The problem is, there is zero consistency in what is being reported. This is causing significant confusion among investors who are under the impression that the new rules require full disclosure of all the fees that they are paying.
Let's say you have an investment account with a brokerage, not a bank branch or mutual fund advisor. Your investments include some cash, bonds, individual stocks and a few mutual funds or exchange traded funds (ETF).
To make our example simple, let's say your advisor charged an annual fee for service of 1.5 per cent on invested assets.
The fees that are being reported on your annual statement apply to the 1.5 per cent being charged by your advisor on the entire account. There is no requirement, however, for the management expense ratios (MERs) on the mutual funds and ETFs to be disclosed.
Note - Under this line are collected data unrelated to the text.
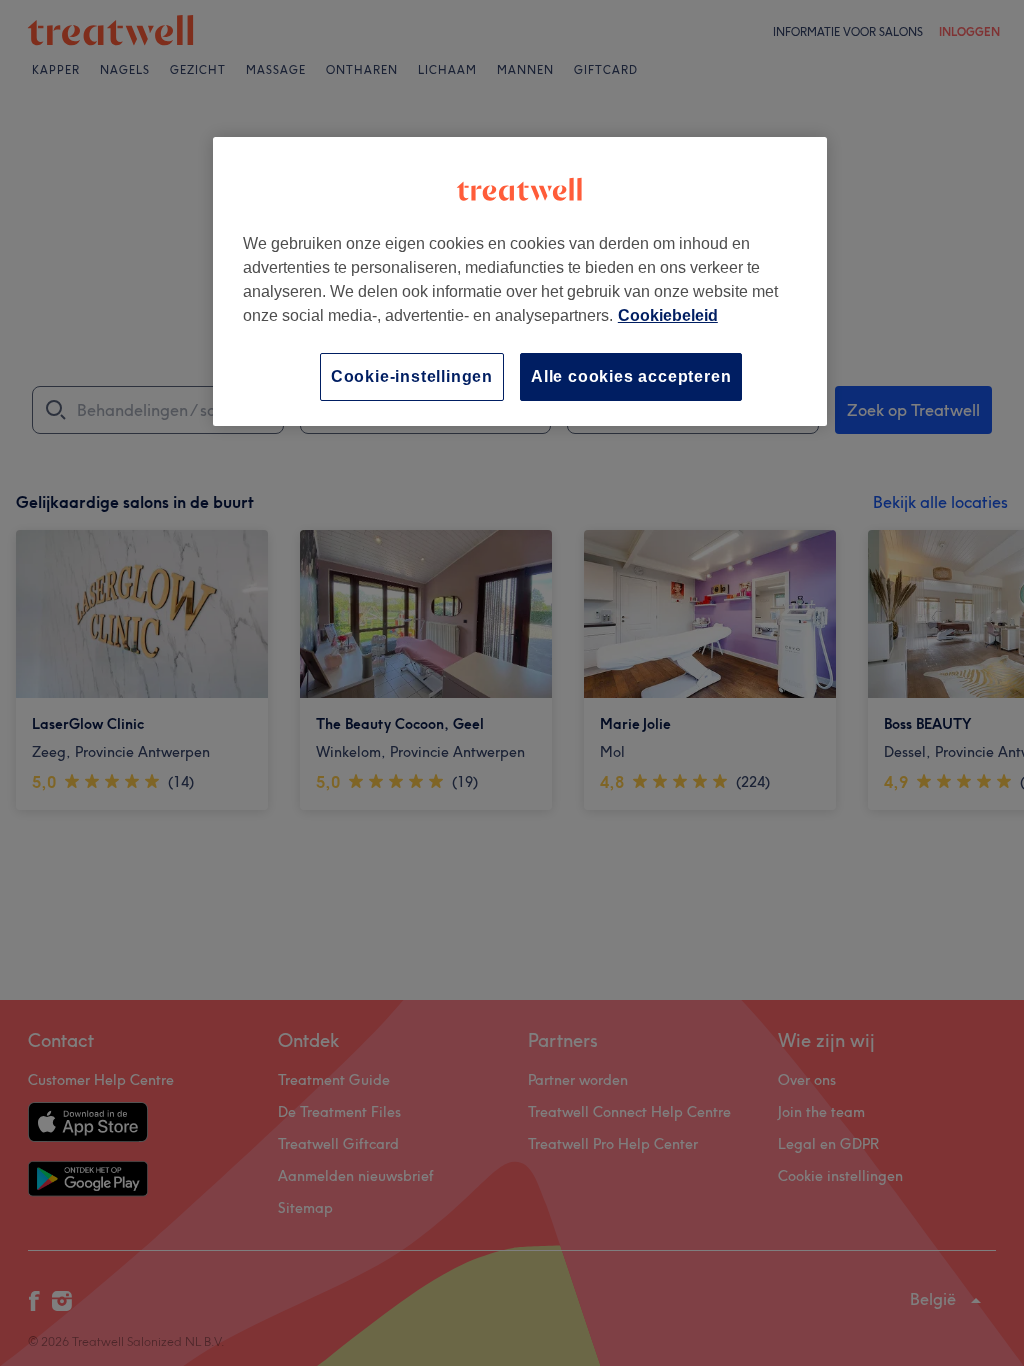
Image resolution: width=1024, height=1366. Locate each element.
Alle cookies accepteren (631, 376)
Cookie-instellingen (412, 376)
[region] (520, 281)
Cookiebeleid (668, 315)
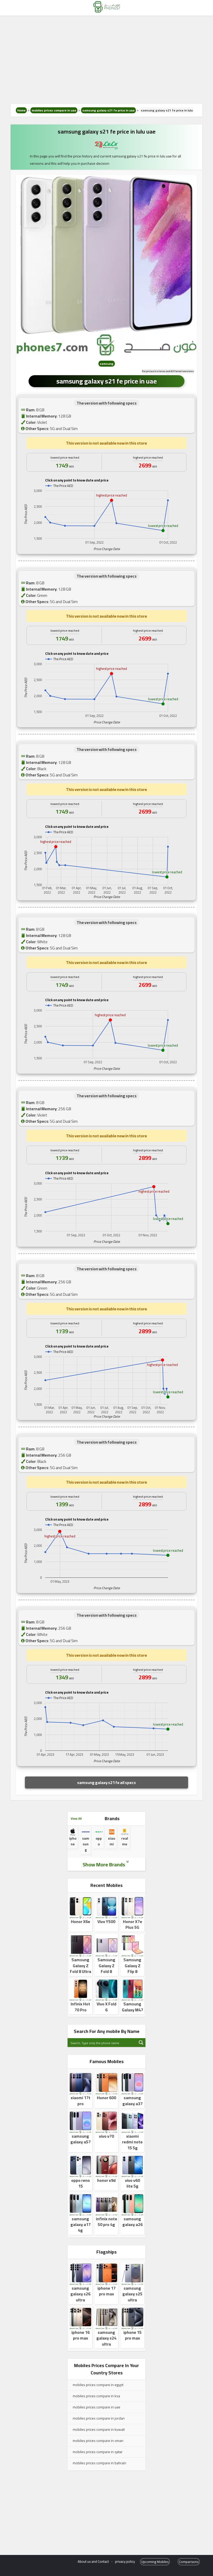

Depending on the mutual fund, the additional MERs could add over 1 per cent annually to the fees you're already paying for those specific funds. Essentially, you could be paying twice to hold a mutual fund and not even be aware, as the new CRM2 disclosure requirements do not require all of the fees that you pay to be listed. Similarly, ETF's have associated MERs, but are typically much lower than those of mutual funds.
If you're not working with an investment brokerage and you're working with a mutual fund advisor, you may or may not be receiving a full disclosure on the fees that you pay; this depends on who you are working with.
Some firms have taken what I consider to be the moral high ground and have chosen to disclose the entire MER. Most companies, however, have chosen not to disclose the entire MER and are instead only disclosing the fees paid to the advisor and/or the advisory firm. How can you gauge performance and make educated decisions about your financial future if you do not know how much you are paying? Why isn't there a requirement for all firms to disclose all of the fees that impact a client's financial future?
In other words, most of you are paying more in total fees than your annual fee and performance reports would have you believe.
If your investments are with a life insurance company and you own what is referred to as a segregated fund, then there are no requirements to disclose your annual fees. If there are not any fees disclosed on your segregated fund statement you are not getting a deal, you are simply being left in the dark. As mentioned, CRM2 does not extend to life insurance products.
Now, let's take a quick look at the results of the two studies mentioned in the Globe article.
The first report was done by global market research company J.D. Power.
The report found that only 24 per cent of investors say they fully understood the fees they are paying to their financial advisor. It also found that nearly one-third of investors said their financial advisor didn't explain fees at all, and even among those who did receive an explanation, complete understanding only increased to 35 per cent.
The second report was done by a research firm called Pollara, and was funded by the Investment Funds Institute of Canada. The Investment Funds Institute of Canada is an organization whose role is to "advocate on behalf of the industry and investors."
According to their report, a whopping 72 per cent of mutual-fund investors said they were confident they understood the fees they pay for mutual funds.
Is this even possible?
How can anyone say they understand the fees they are paying for their mutual funds if most of the firms have chosen to abstain from disclosing the entire cost of the investments?
Last year I was on CBC News and stated that no one, I mean no one, has the ability to calculate what the fees are for mutual funds (and ETFs) unless the firm gives it to you.
What you need to do is ask your advisor if there are any additional management or investment fees that are not being reported. Unfortunately, he or she will likely not be able to give you a clear answer. If you are able to actually deduce the costs associated with your investments, many of you would be shocked by the additional fees that are not being disclosed on your annual fee report. It's only with that information that you can make an informed decision about whether you're getting value for the money.
Many advisors and firms would prefer to hide behind CRM2 and only partially disclose the true cost of managing your money. Unfortunately, it is up to you as the investor to determine whether they are giving you all the facts, or just a portion of the facts.